Nvidia (NVDA.US) has unveiled its self-developed large language model, Nemotron 3 Ultra, touting significant cost advantages. Nvidia stated that its Deep Agents suite, specifically built for Nemotron 3 Ultra, can handle more tasks and achieve higher throughput at an inference cost that is 10 times lower per run than some "leading" closed-source models. Nvidia added that when benchmarked against LangChain's Deep Agents, Nemotron 3 Ultra performed on par with the highest-scoring models on business tasks. Nvidia's core objective in developing large models is not to directly compete with OpenAI or Anthropic by selling model APIs, but rather to consolidate and expand its dominant position in the AI industry chain. Nvidia's greatest moat is not its chips, but its CUDA software ecosystem. By launching its own large models like Nemotron 3 Ultra and packaging them into the NVIDIA NIM microservices framework, it enables enterprises to deploy and fine-tune models on Nvidia hardware with ease. Nvidia's move into large models aims to make its software stack (AI Enterprise) more attractive, thereby locking customers firmly into its hardware and software ecosystem.
SpaceX (SPCX.US), in collaboration with Cursor, has released Grok 4.5, a model focused on coding and financial tasks, launching a new challenge to Anthropic and OpenAI. SpaceX's AI unit, SpaceXAI, introduced a new artificial intelligence model built in partnership with AI programming startup Cursor. The model is designed to handle financial, legal, and programming tasks more proficiently, a move seen as part of Elon Musk's strategy to gain an edge against competitors. According to a blog post released Wednesday, the new model is intended to "handle difficult and long-running tasks," including software engineering, a core focus area for many top AI developers. However, unlike Cursor's previous models, Grok 4.5 is designed to tackle a broader set of workloads, such as legal and financial services. The blog post also stated that Grok 4.5 has enhanced cybersecurity capabilities.

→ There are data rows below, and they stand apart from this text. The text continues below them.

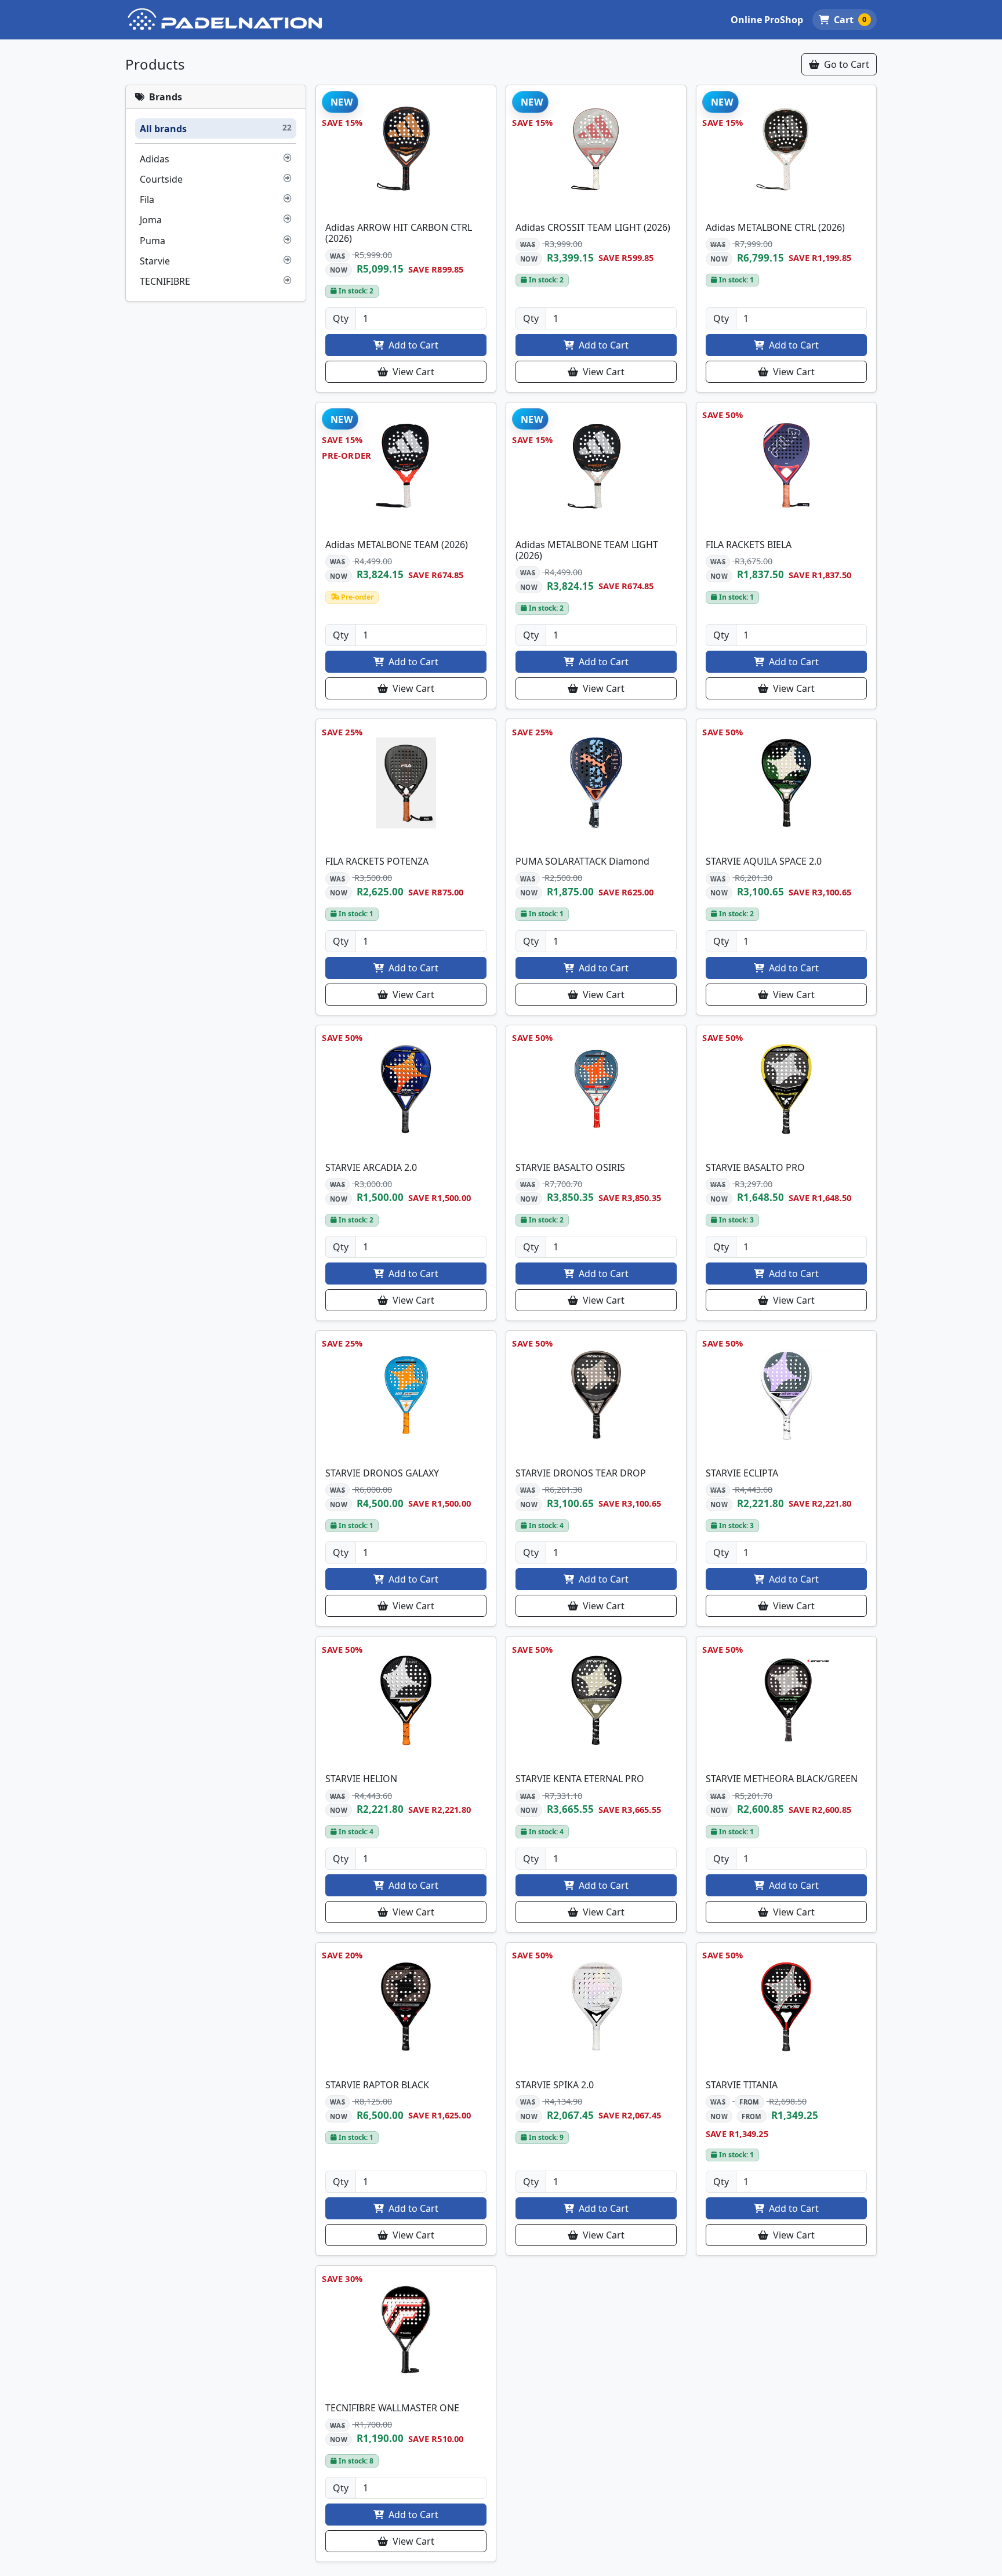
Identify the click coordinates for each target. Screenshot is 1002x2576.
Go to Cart (845, 64)
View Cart (412, 371)
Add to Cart (412, 345)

Meta Platforms (META.US) is investing approximately $10 billion to build its first data center in Canada, creating its largest AI hub outside the United States. The data center, located in Sturgeon County, Alberta, will have a power capacity of 1 gigawatt—equivalent to the electricity usage of about 750,000 homes—and will primarily run on natural gas generation. The company is expanding its global data center footprint to secure more computing capacity. The Alberta project marks its 33rd data center. Meta plans to use this computing power for its own AI models and social media applications, including Instagram and Facebook. It is also exploring establishing a cloud business to sell some of this capacity to other companies.
Key Economic Data and Events Schedule
Scheduled for release at 8:30 PM Beijing Time: U.S. Initial Jobless Claims for the week ending July 4th.
Scheduled for 9:00 PM Beijing Time: Speech by FOMC permanent voter and New York Fed President John Williams.
Upcoming Earnings Reports
Scheduled for Friday pre-market: Delta Air Lines (DAL.US).